EXERCISE MATERIAL Start Marker

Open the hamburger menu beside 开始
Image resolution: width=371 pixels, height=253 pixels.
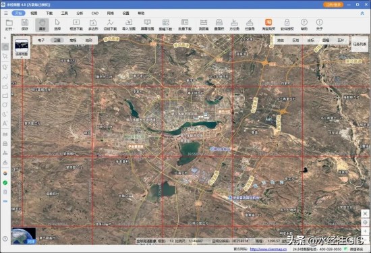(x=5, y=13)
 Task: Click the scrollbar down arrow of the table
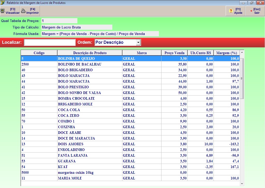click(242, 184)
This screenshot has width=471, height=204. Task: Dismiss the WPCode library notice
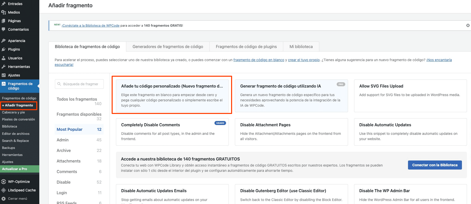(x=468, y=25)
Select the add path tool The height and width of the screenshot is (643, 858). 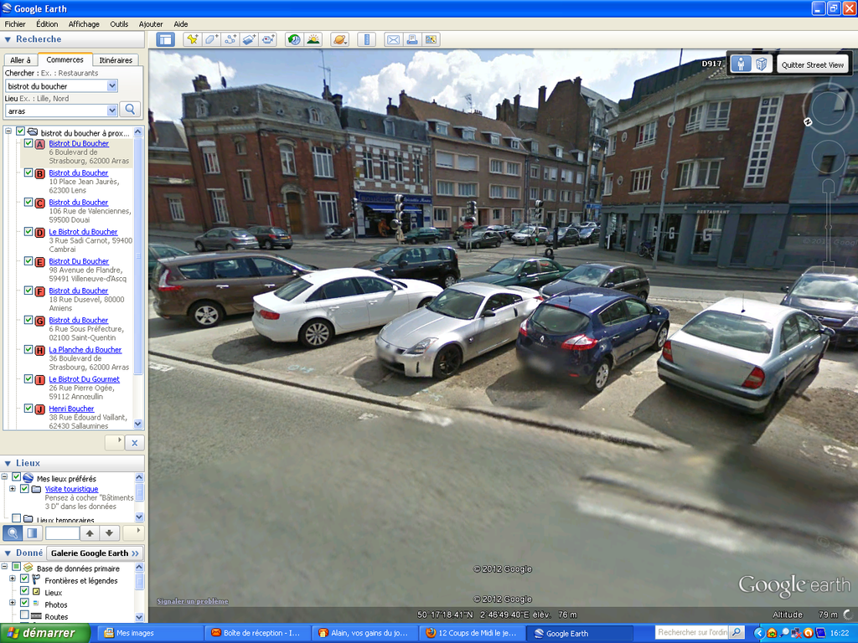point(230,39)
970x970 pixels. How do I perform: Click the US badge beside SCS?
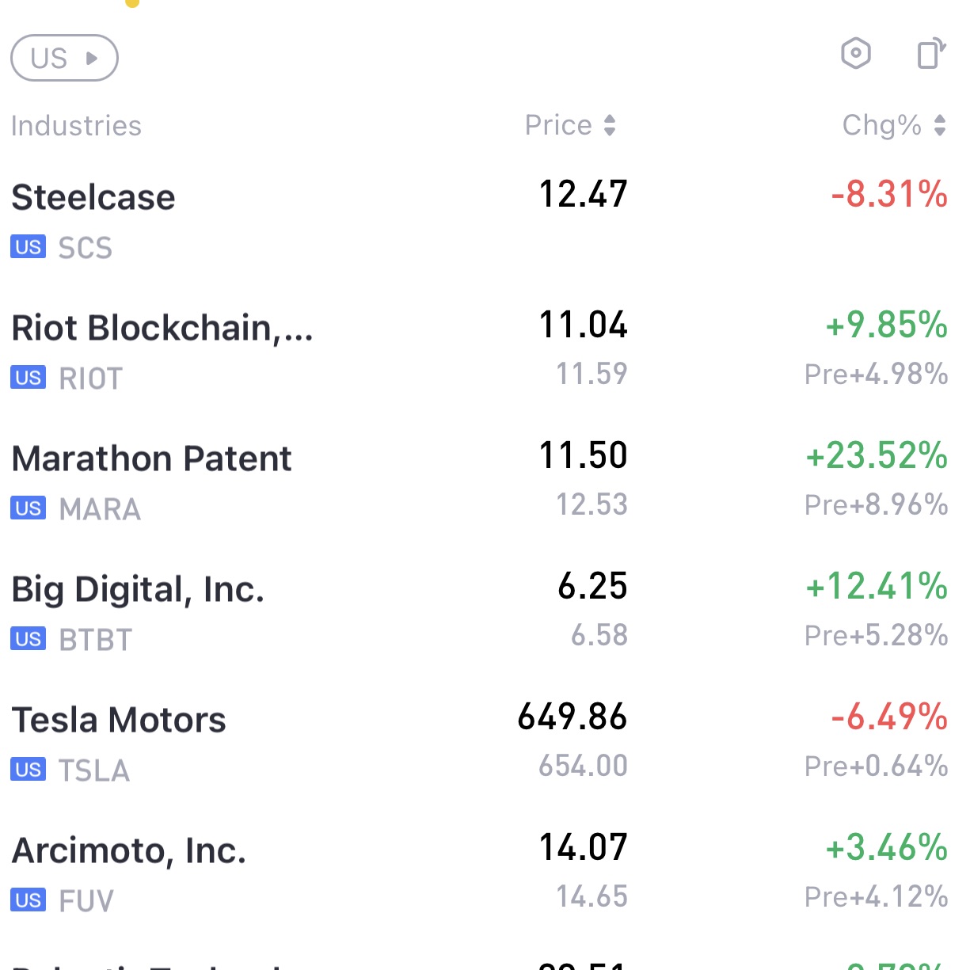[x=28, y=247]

EXERCISE MATERIAL End Marker
EXERCISE MATERIAL Start Marker

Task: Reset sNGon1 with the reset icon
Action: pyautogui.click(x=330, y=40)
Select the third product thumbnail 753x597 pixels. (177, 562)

EXERCISE MATERIAL End Marker
EXERCISE MATERIAL Start Marker

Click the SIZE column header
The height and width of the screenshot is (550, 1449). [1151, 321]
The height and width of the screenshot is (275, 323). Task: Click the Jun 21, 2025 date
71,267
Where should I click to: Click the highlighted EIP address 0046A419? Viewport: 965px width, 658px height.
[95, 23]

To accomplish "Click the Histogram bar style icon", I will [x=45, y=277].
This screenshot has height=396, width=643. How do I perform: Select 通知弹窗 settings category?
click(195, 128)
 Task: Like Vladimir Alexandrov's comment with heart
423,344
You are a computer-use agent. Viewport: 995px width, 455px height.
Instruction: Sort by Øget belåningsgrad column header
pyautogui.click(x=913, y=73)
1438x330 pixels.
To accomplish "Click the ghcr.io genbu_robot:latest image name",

EXERCISE MATERIAL End Marker

> WORK TASK
Look through the entries above, and wherever a line holds the string "accomplish", copy it.

> TASK OUTPUT
To accomplish "Click the Histogram bar style icon", I will [x=45, y=277].
To accomplish "Click the ghcr.io genbu_robot:latest image name",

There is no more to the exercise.